I would like to say steps two through ten were as memorable, but I don’t really remember, they flew by in a horny haze that left me dizzy and hoping the ghost in my pants wouldn’t wake prematurely. I didn’t need to wield a subpar weapon into this foray. She was standing near the stage of the gymnasium. The gym, had been transformed into a romantic hotbed of raging hormones and inadequate lighting, the disco ball creating a mood that felt like a full blown orgy could happen at anytime. Four out of twenty yellowish sodium vapor lights cast a backyard party glow, and the ruby red exit sign glow gave a red light district quality to a normally sweaty and competitive space.
She was talking to Wendy Crump. Wendy crump hated me, but as it usually happens, she was her best friend and I am sure that most of my longing glances, inadvertent brushes, and inappropriate mumblings were heavily scrutinized in their teenage girl conversations. It mattered not on this night. I was fresh off a speech from my father, who, being my biggest fan, said not to be afraid of rejection because who knows?
Step two introduced a fresh wave of anxiety. I straitened my tie and shirt, took a deep breath and stepped through the candy glass force field that took me from step two to the last step.
“Would you like to dance?” She smiled, thank God she smiled.
“No thanks.” She said it like someone had offered her a whiskey sour. My fathers voice came into my mind like a silent cheerleader. “Don’t take no for an answer.”

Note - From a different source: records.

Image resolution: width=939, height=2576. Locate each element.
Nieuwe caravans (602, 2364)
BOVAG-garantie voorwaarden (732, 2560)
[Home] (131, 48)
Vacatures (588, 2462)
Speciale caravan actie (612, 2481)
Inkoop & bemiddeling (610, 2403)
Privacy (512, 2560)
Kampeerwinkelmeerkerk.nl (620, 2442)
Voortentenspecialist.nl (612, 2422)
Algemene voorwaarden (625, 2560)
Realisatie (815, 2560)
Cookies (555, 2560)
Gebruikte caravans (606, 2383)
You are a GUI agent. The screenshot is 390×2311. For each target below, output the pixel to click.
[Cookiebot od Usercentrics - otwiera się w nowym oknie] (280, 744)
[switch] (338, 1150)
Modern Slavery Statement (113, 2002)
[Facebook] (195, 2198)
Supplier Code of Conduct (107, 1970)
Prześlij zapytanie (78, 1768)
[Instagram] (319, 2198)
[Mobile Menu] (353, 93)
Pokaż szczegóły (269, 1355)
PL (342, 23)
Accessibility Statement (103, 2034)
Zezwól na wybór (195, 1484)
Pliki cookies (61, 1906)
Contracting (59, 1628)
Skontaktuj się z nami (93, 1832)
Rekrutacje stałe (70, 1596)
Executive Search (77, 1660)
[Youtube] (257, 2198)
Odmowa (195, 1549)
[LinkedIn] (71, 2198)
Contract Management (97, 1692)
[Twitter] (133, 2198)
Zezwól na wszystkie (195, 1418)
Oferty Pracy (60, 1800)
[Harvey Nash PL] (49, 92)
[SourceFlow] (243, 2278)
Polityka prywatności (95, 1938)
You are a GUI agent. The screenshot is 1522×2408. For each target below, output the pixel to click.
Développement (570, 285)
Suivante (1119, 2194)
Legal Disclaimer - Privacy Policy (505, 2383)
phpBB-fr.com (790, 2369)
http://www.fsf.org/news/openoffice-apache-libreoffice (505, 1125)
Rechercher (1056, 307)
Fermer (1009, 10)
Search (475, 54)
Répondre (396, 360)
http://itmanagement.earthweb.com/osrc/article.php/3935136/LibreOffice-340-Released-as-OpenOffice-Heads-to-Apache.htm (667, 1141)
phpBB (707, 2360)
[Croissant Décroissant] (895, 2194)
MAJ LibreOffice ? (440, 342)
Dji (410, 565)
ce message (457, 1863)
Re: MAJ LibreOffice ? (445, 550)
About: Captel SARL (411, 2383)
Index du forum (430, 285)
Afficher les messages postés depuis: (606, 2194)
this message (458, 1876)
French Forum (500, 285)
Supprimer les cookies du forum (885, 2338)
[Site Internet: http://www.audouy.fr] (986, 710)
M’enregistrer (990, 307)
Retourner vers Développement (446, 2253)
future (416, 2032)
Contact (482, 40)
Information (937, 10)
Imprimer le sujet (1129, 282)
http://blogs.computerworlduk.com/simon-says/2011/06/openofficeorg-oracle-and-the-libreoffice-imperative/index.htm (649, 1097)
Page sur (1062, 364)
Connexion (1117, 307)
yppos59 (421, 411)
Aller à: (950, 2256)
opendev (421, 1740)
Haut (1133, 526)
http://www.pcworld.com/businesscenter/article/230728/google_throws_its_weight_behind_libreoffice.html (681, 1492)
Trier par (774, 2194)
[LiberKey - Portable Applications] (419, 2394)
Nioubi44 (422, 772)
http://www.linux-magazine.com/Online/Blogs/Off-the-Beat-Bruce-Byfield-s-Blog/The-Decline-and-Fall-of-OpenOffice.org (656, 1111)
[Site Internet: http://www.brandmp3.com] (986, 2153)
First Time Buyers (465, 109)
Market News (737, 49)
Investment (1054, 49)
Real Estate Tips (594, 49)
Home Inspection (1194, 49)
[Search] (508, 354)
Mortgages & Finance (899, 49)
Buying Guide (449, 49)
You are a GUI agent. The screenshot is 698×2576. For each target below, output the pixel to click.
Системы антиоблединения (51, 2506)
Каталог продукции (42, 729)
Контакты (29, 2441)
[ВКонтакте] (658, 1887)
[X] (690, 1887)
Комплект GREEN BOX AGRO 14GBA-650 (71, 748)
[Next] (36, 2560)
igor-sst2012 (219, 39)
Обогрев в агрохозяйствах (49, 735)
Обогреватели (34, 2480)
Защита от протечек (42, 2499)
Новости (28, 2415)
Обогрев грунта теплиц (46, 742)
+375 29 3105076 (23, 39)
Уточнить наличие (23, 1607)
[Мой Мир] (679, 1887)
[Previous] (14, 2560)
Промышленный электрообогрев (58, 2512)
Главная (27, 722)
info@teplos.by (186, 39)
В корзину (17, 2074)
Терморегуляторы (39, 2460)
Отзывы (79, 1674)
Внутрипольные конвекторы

“ I promise I’ll be a perfect gentlemen,” I said with an awkward smile.
“She’s taken jackwad,” Wendy Crump spat. She rolled her eyes and turned away from me.
She took me by the arm and pulled me away from Wendy.
“Its not you, I am in a relationship with a girl from St. Anne’s.” She turned and headed back to Wendy.
My head filled with an audible buzz. I wasn’t expecting that. I turned and headed back to my jacket, the dance was over for me. Rejection seemed to sting less in this context. As I walked out I looked back and took one last look at her and wondered how one would manage watching her make out with the girl form St. Anne’s. I left with a new perspective and a mission…..another successful high school dance.